Water essential for eco-cars: Toyota

Whether creating hydrogen, producing bio-fuels in quantity or generating hydro-electric power, water is a resource we can't do without

Bill Reinert is the National Manager of Toyota's Advanced Technology Group in the USA. Part mad-scientist, part absent-minded professor -- yet admitting only to a "double-digit" IQ -- he has a strong emotional tie to Australia ("I was gonna joke and call it Austria"), through his Australian Terriers.


Journalists making the long trek back from this month's North American International Auto Show in Detroit stopped in to meet the personable Reinert, the man who is overseeing the development of Toyota's fuel cell cars and plug-in hybrids in the US.


As the guru of advanced powertrain development at Toyota, Reinert served with the US Navy in nuclear subs, so he claims to have "no fear of nuclear power", but admits that broadscale adoption of nuclear power to overcome the problem of power-generated CO2 is a logistical problem in the shorter term.


Really though, keeping nuclear power friendly to the environment is among the least of the challenges facing a world anxious about CO2 emissions, peak oil production and even the very cost of personal mobility.

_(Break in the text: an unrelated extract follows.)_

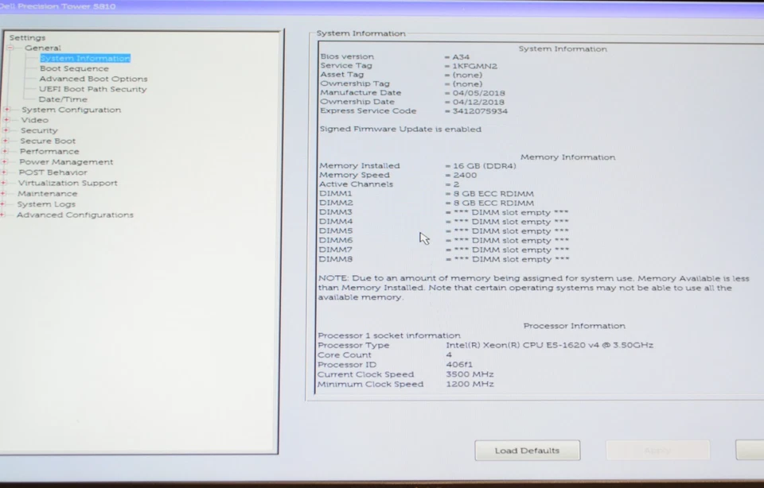Click the Load Defaults button
Viewport: 764px width, 488px height.
tap(527, 450)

Reinert believes that for countries like Australia, which share many of the climate characteristics with the south-west corner of the US (California, Nevada, Arizona, New Mexico, etc), the scarcity of water is going to loom large as a hurdle that must be overcome, for a variety of reasons.


Reinert cites a US study by Doctor Tim Barnett concerning "... the desertification of the south-west", in which the author hypothesises that by 2020, Lake Meade and Lake Powell -- "two of the major water resources for the south-west" -- could be dry.

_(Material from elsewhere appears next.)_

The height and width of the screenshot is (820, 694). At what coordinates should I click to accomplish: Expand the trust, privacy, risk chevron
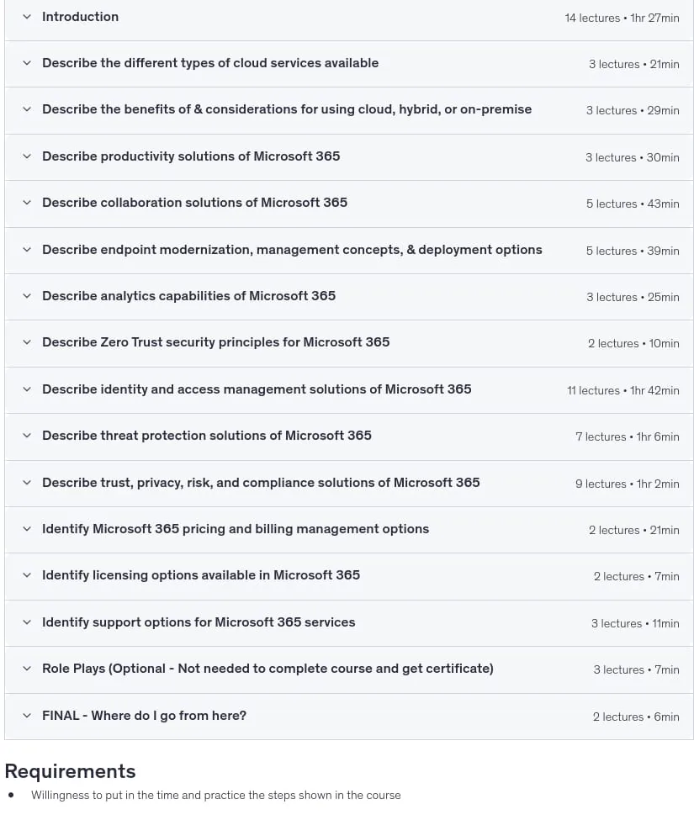(27, 483)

"Certainly below the level of the water intakes for the hydro turbines that supply power to Las Vegas and Phoenix," says Reinert.


"It's not unlike what you're facing now -- because it impacts your agricultural programs, it impacts your city centres, like Los Angeles and it impacts your markets.

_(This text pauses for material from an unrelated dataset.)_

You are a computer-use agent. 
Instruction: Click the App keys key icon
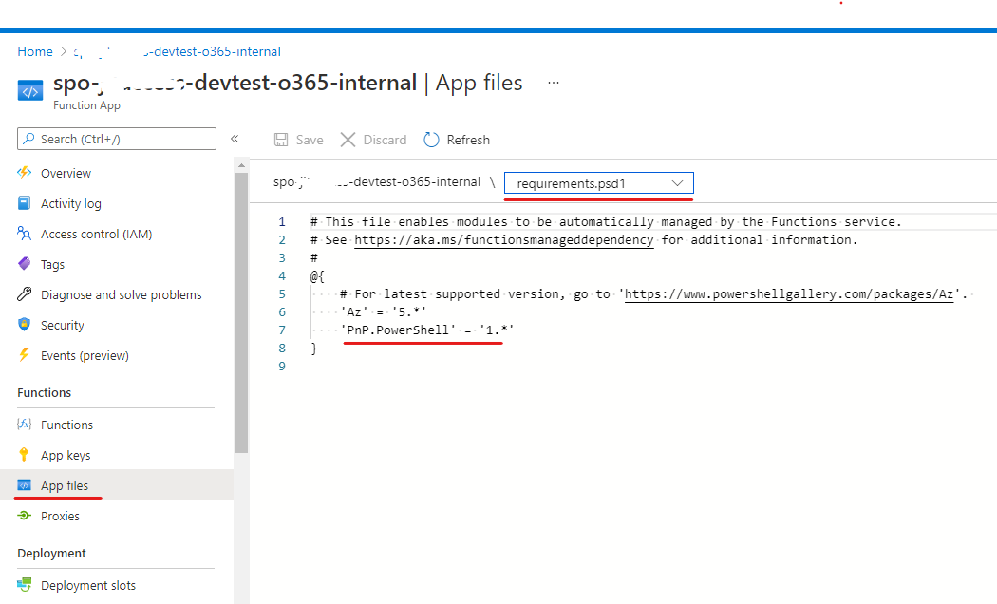pos(25,455)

"It's a major impact on your markets because if you start to see populations shifting from wherever you're set up to do business to sell cars, then that's something you have to account for.


"The other thing it impacts is energy. It takes water to make energy; a lot of it -- from an electrical point of view."


At this point, Reinert mentions the cooling towers that are used by every power station to cool generators and, as a by-product of that, pump vapourised water into the atmosphere. That water vapour doesn't necessarily condense and precipitate in the same area as the power station. Just ask farmers about heavy rainfall in catchment areas.


"It also takes a lot of water to make bio-fuels. A lot of people think that bio-fuels -- like ethanol here in the United States or perhaps bio-diesel -- are going to save you, but the fact of the matter is here, to make ethanol out of corn -- depending on irrigation -- takes anywhere between 300 to 700 gallons of water for every gallon of ethanol you produce. Probably not going to work in Australia; doubt it's going to work in the south-west.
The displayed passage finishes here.